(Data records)
────────────────────────────────────────

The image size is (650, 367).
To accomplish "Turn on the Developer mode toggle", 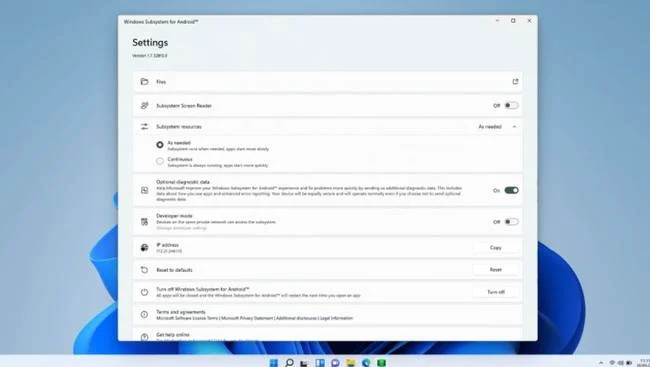I will click(511, 222).
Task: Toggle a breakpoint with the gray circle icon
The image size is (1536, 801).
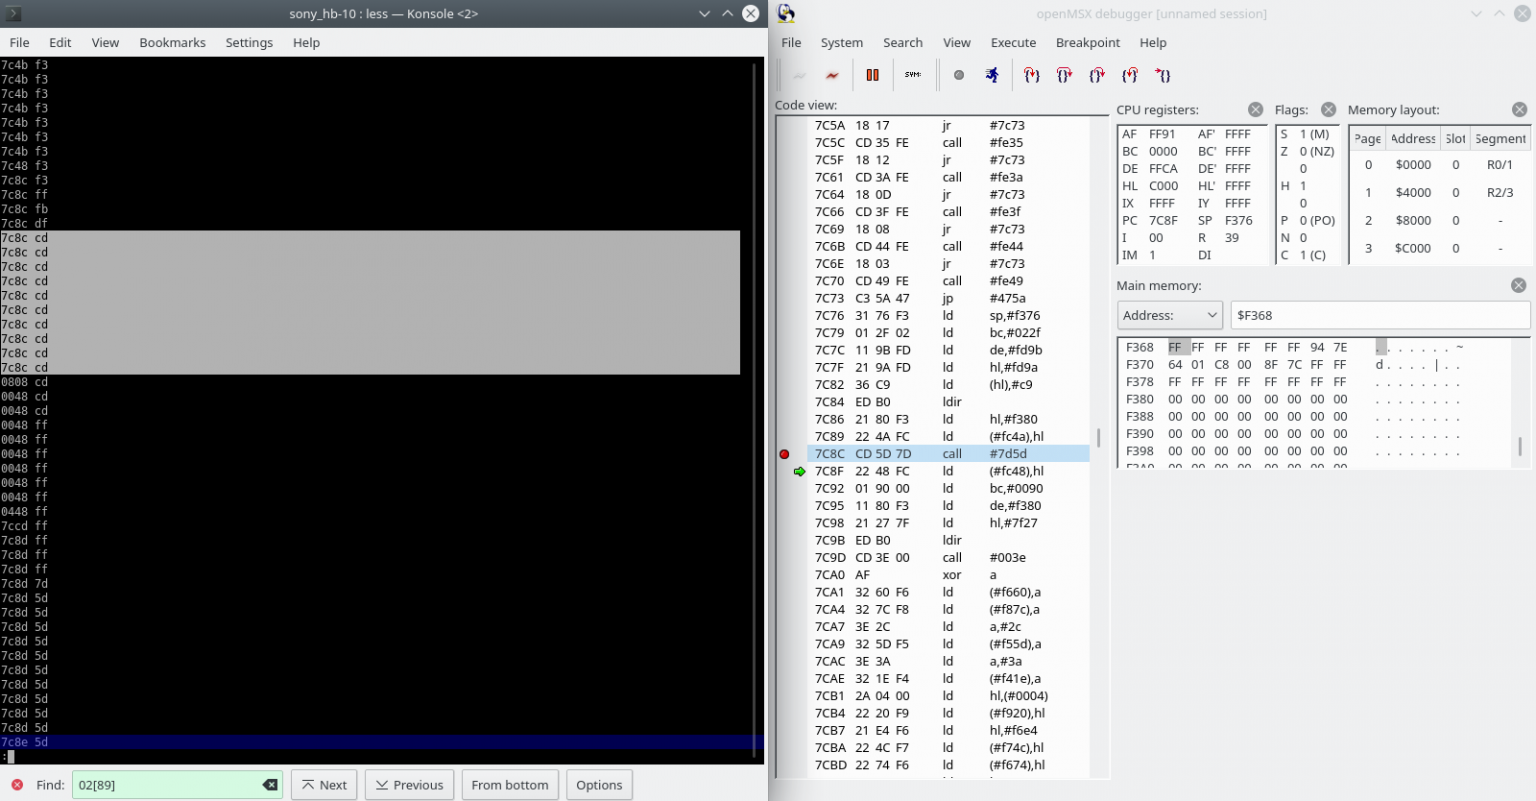Action: [959, 74]
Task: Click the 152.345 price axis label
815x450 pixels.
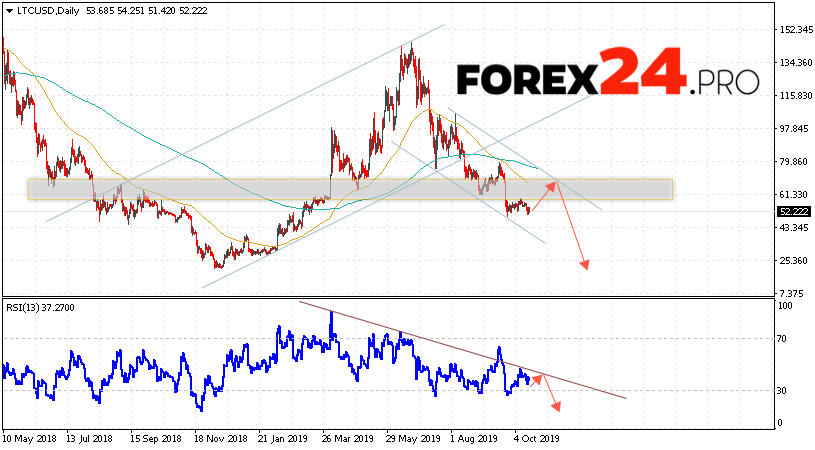Action: [x=794, y=30]
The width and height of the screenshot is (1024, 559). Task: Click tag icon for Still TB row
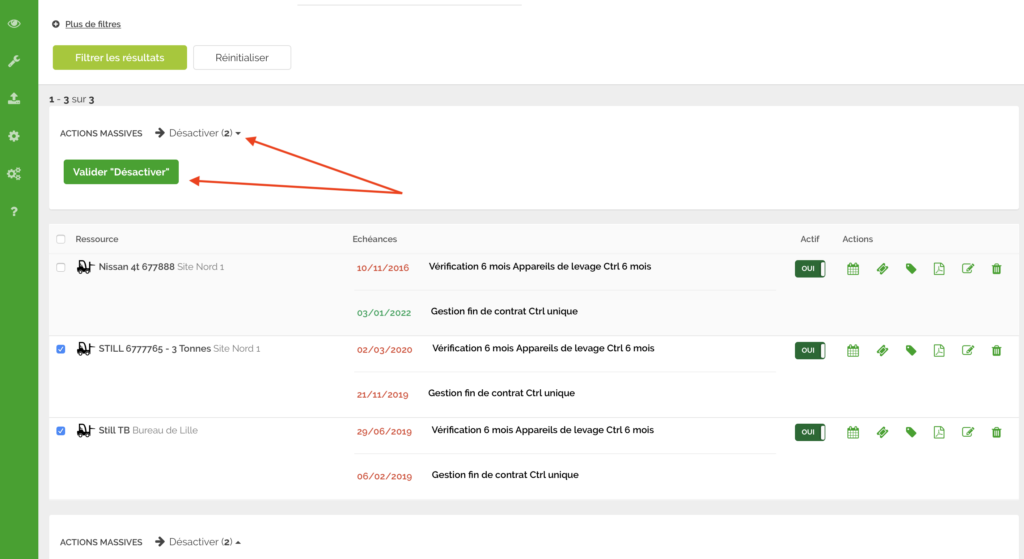click(x=911, y=432)
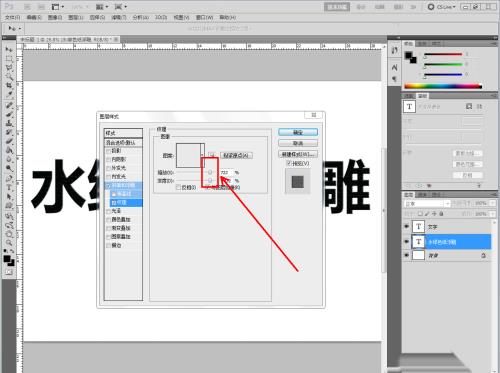Select the Horizontal Type tool
500x373 pixels.
pyautogui.click(x=9, y=188)
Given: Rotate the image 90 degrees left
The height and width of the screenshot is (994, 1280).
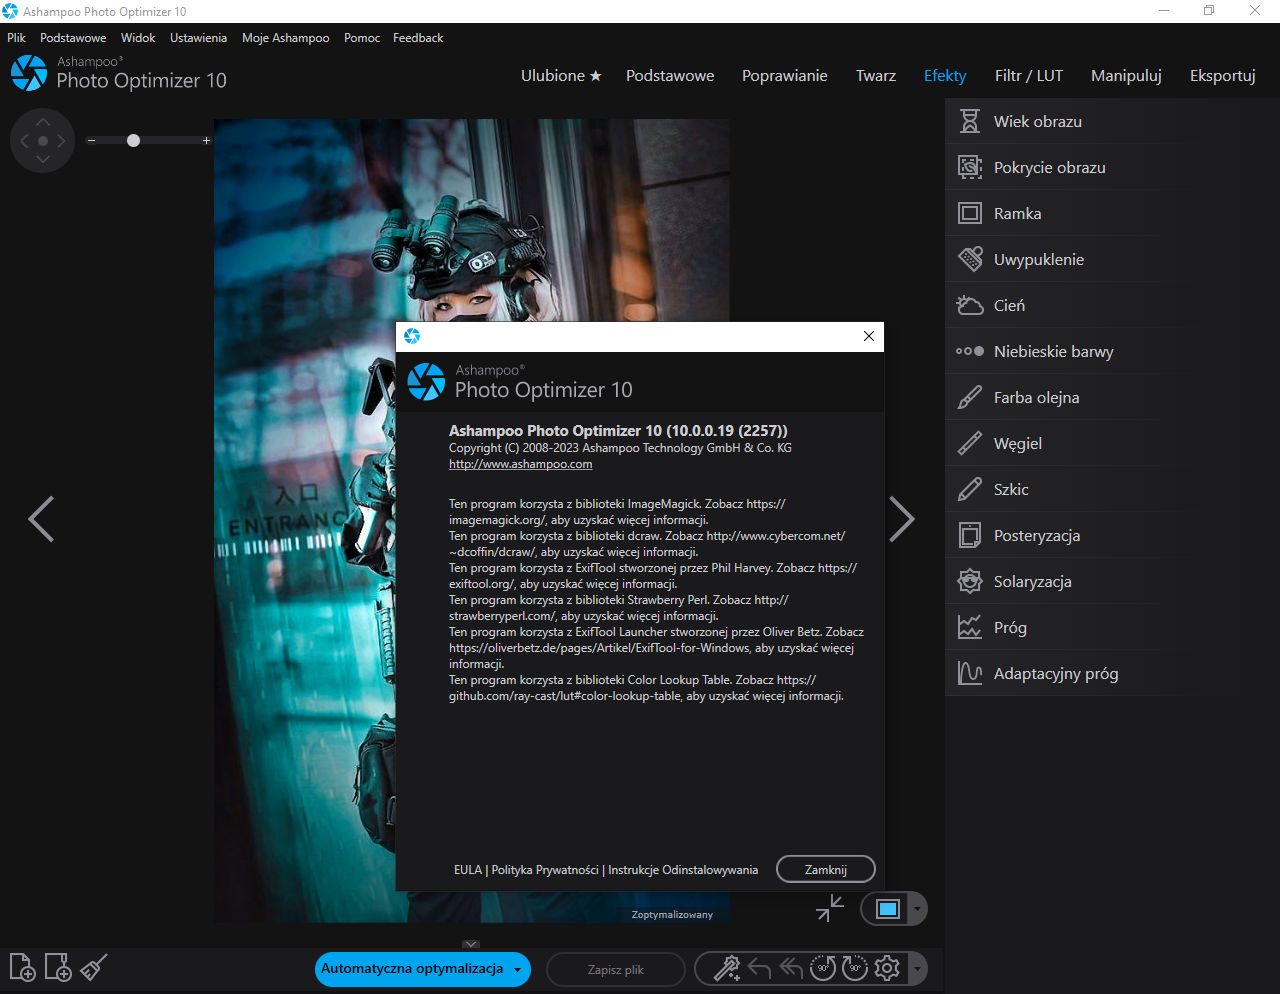Looking at the screenshot, I should (823, 968).
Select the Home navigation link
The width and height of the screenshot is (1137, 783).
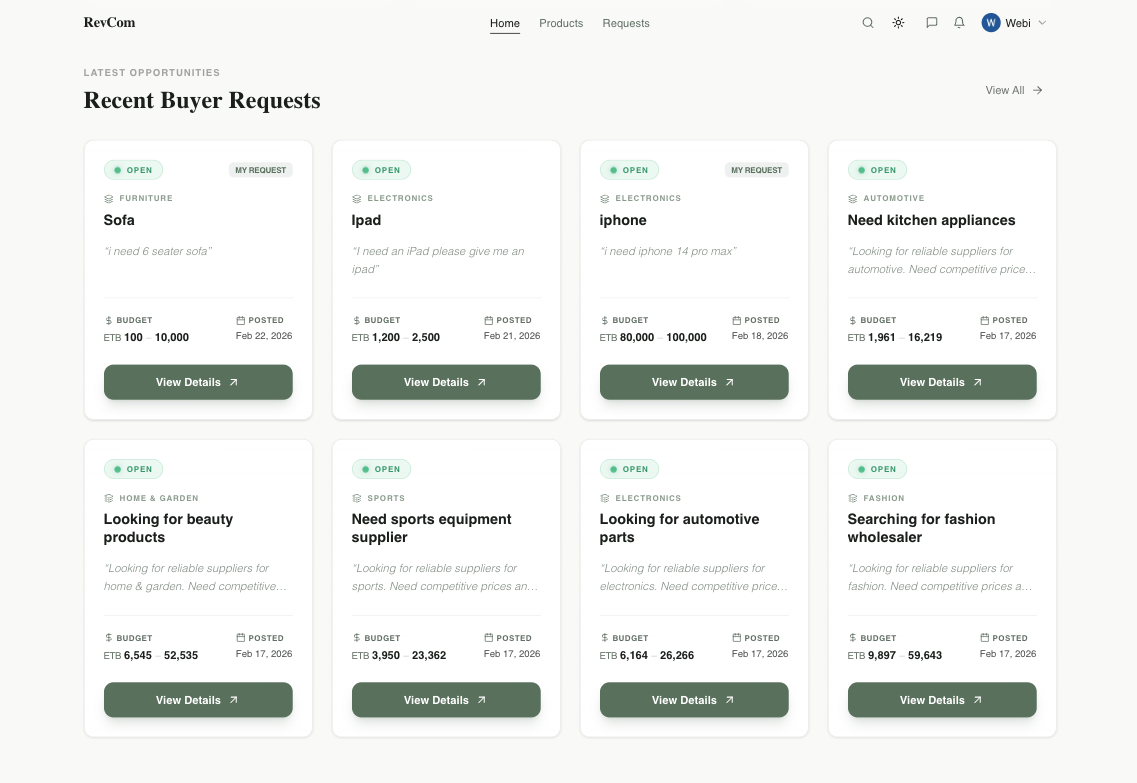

────────────────────────────────────────

Exercise requirements: Leave out every picture, and copy exactly the lines above starting at the one holding "Task: Toggle a" and ending at the one holding "Select the Home navigation link", no more and no less.

Worked solution:
Task: Toggle a breakpoint with the gray circle icon
The image size is (1536, 801).
Action: [959, 74]
Task: Click the 152.345 price axis label
815x450 pixels.
Action: [x=794, y=30]
The width and height of the screenshot is (1024, 559). Task: Click tag icon for Still TB row
click(x=911, y=432)
Select the Horizontal Type tool
500x373 pixels.
pyautogui.click(x=9, y=188)
Given: Rotate the image 90 degrees left
The height and width of the screenshot is (994, 1280).
Looking at the screenshot, I should (823, 968).
Select the Home navigation link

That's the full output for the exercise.